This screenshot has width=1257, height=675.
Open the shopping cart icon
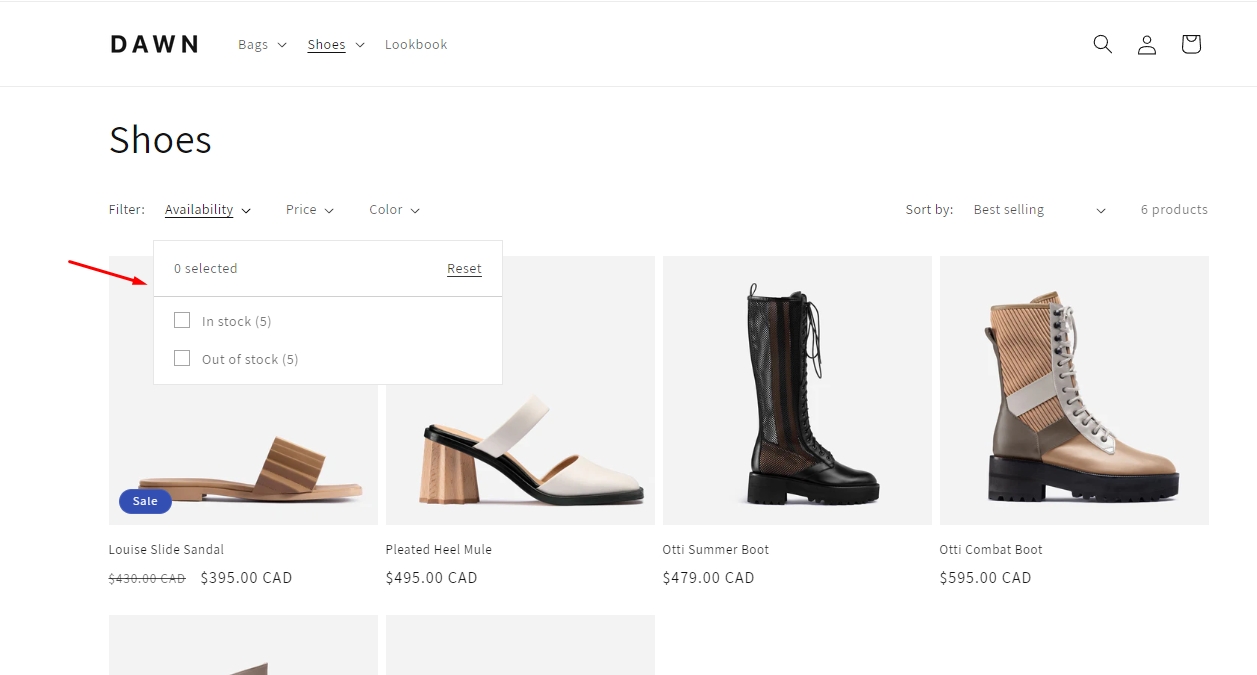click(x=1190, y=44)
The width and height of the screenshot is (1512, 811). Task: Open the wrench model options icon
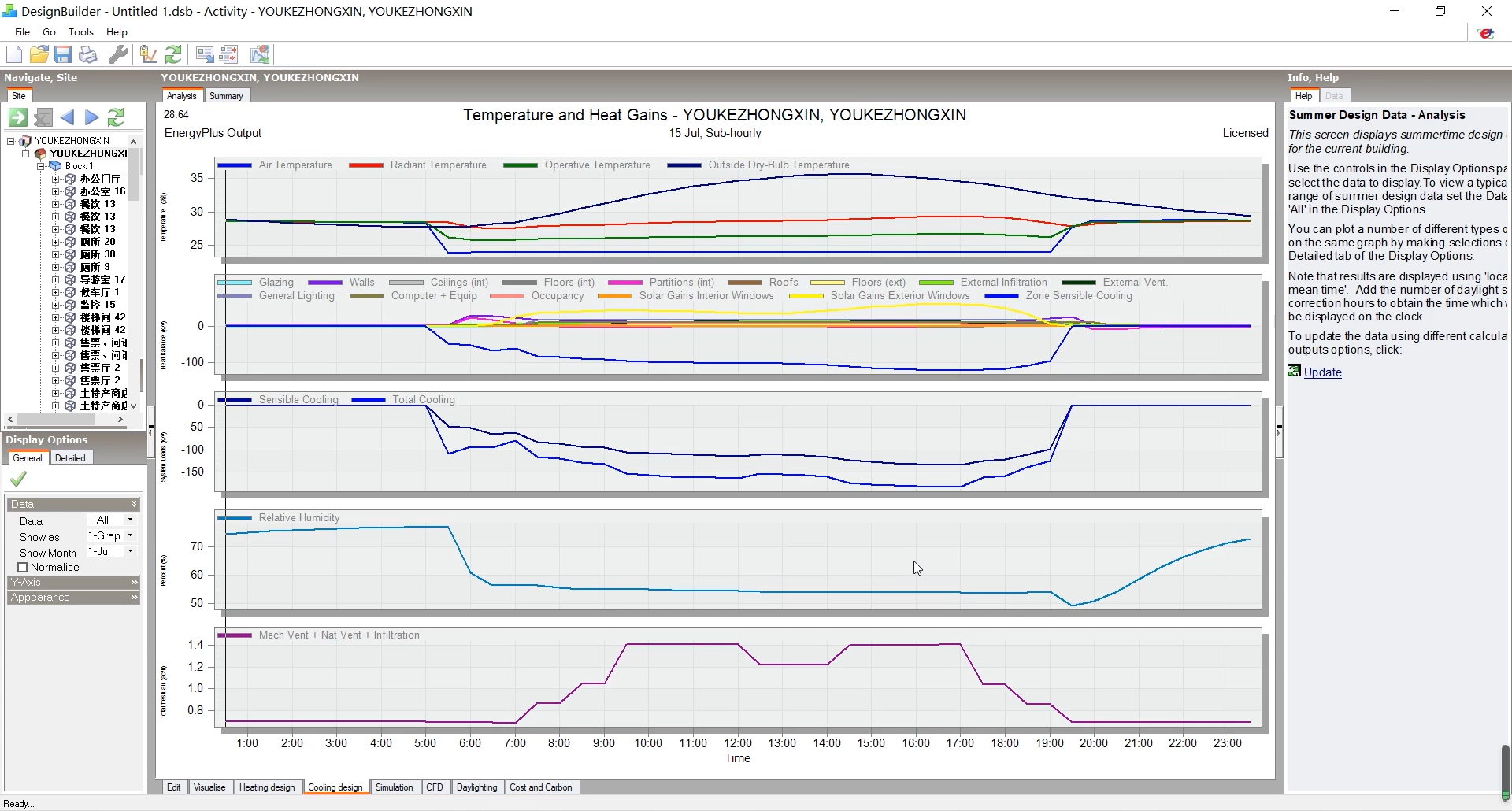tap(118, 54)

→ **Task to complete**
Could you copy the listing above exactly, without its pictures?

→ **Exercise answer**
This screenshot has width=1257, height=675.
Open the shopping cart icon
click(x=1190, y=44)
The width and height of the screenshot is (1512, 811). Task: Open the wrench model options icon
tap(118, 54)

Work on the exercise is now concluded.